尝试使用py2neo V3以事务方式添加节点和关系。 我想将此人和他们所有的电影添加为一个交易。
我无法让外部和内部循环中的节点在同一个事务中工作。我很自信这种关系不是以交易方式添加的,因为我正在调用tx1.graph。
Neo4j V3.0.7 Py2Neo v3.1.2
from py2neo import Graph,Node,Relationship,authenticate, watch
from py2neo.ogm import GraphObject, Property, RelatedTo, RelatedFrom
class Movie(GraphObject):
__primarykey__ = "title"
title = Property()
class Person(GraphObject):
__primarykey__ = "name"
name = Property()
acted_in = RelatedTo(Movie)
People = ["John","Jane","Tarzan"]
Movies = [["John","Movie1"],["John","Move2"],["Jane","Movie3"],["Jane","Movie4"],["Tarzan","Movie4"]]

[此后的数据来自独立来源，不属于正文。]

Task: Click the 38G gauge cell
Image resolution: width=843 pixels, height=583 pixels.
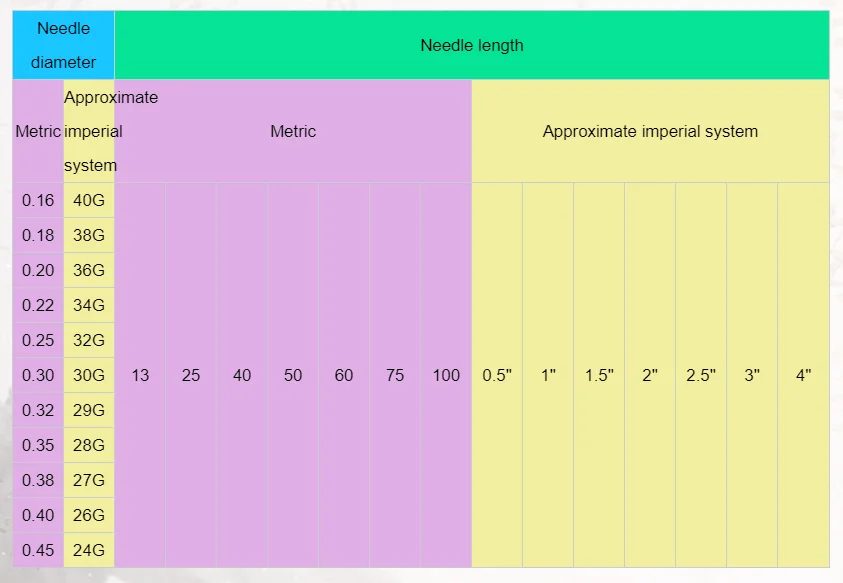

graph = Graph("http://localhost:7474")
for p in People:
print(p)
tx = graph.begin()
p1 = Person()
p1.name = p
tx.merge(p1)
tx.commit()
for m in Movies:
if m[0] != p:
continue
print(m[1])
tx1 = graph.begin() #did not work using original tx transaction
m1 = Movie()
m1.title = m[1]
tx1.merge(m1)
p1.acted_in.add(m1)
#tx1.merge(p1) #did not create relationship
#tx1.create(p1) #did not create relationship
tx1.graph.push(p1) # worked in adding relationship, but can't guarantee was part of the transaction
tx1.commit()
答案 0 :(得分:1)
尝试以下循环,它为每个Person及其关系使用单个事务:
for p in People:
print(p)
tx = graph.begin()
p1 = Person()
p1.name = p
tx.merge(p1)
for m in Movies:
if m[0] != p:
continue
print(m[1])
m1 = Movie()
m1.title = m[1]
tx.merge(m1)
p1.acted_in.add(m1)
tx.graph.push(p1)
tx.commit()
注意:使用单个事务处理多个人实际上会更有效。但是你不希望同时处理太多(取决于你的数据模型),因为这会使服务器内存不足。